A Survey of the Scriptures: Lesson 5 Numbers

A Survey of the Scriptures: Lesson 5 Numbers

Instructions for Israel

Like Leviticus, the book of Numbers doesn’t often show up on lists of favorite Bible books. But Numbers, although rather obscure, contains a great deal of information about the history of Israel as well as many practical lessons that we can apply today. [In fact, several well-known Bible stories come out of Numbers. ]

News about Numbers

Name: The book is called “Numbers” because of the many statistics contained in it, such as tribal populations and the totals of priests and Levites. The Greek title in the translation of the OT (LXX) was arithmoi. The Latin Vulgate picked up on the Greek title and named the book Numeri from which the English acquires the name Numbers. The book also recounts two censuses taken in Israel. Interestingly, the Hebrew name for the book is bemidbar (rbdmb), the fifth word of the book, meaning “in the desert of.”
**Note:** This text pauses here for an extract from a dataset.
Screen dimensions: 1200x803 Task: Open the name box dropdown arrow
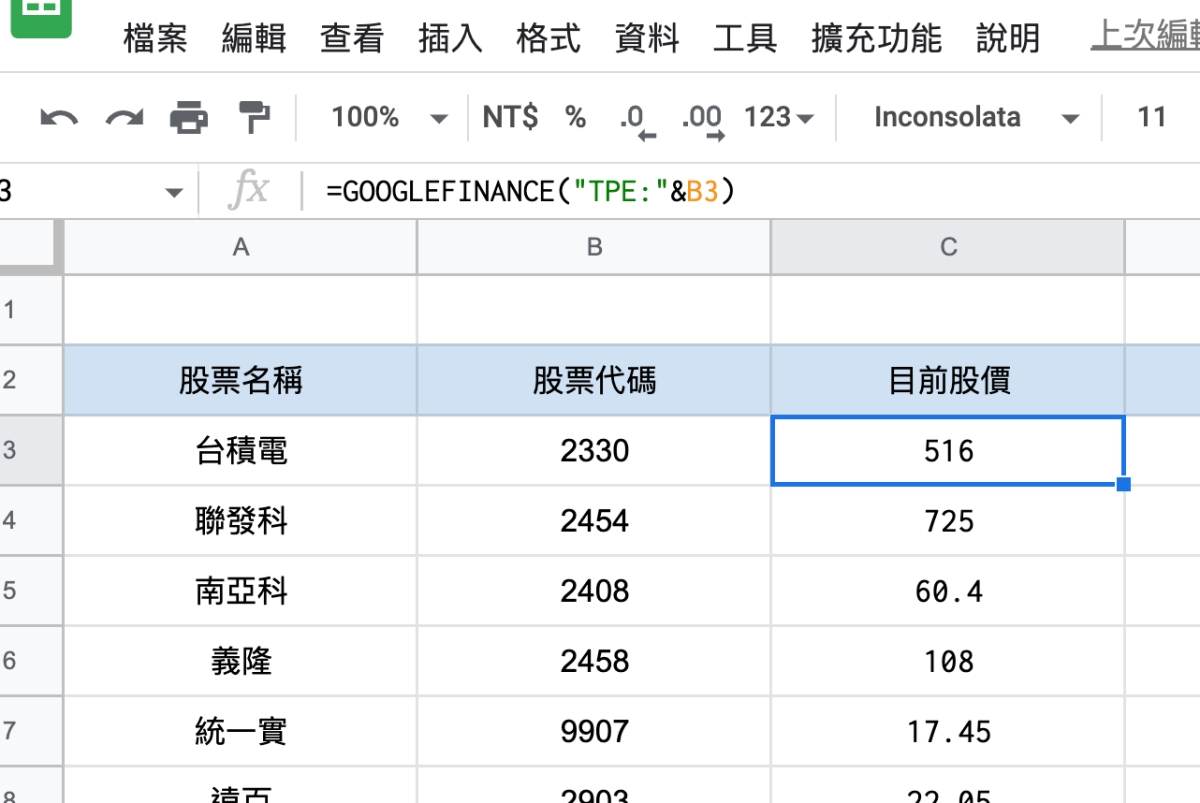pos(174,191)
Theme/content: Besides many statistics and lists of things, Numbers contains information about (a) how Israel as a nation was to order itself as it traveled through the desert; (b) how the priests and Levites were to function as they traveled; (c) how they were to prepare themselves to conquer the Promised Land (Canaan). The book covers a 40-year period from the giving of the Law at Sinai to the eve of the conquest of Canaan. The narrative sections demonstrate the successes and failures of the Lord’s people as they conformed or did not conform to the Law. 1 Numbers continues the account of God’s faithfulness to his promise to Abraham to make his family a great nation. 2

Key word: wandering. Israel wandered in the desert for about 40 years. Do you know why?

{Because of their lack of belief at K-B.

Also remember that Israel was about 2 million people strong. Certain organizational strategies had to be implemented in order to move people efficiently. Israel was arranged by tribes around the Tabernacle, which was at the center of the camp. There was a fixed marching and camping order. Each tribe knew when to leave as the nation broke camp and marched, and where to set up camp when the march ended. 3}

Key chapter: 14 – unbelief at Kadesh-Barnea

Key characters: Moses, Aaron, Joshua, Caleb, Korah, Balaam

An Outline of Numbers

I. The Journey from Sinai to Kadesh-Barnea (1-12)

A. Preparation

B. The journey itself

II. Israel in the Wilderness (13-19)

A. The crises of unbelief at Kadesh-Barnea

B. Laws after the crises

C. The rebellion of Korah and its results

III. The Journey from Kadesh-Barnea to Moab (20-36)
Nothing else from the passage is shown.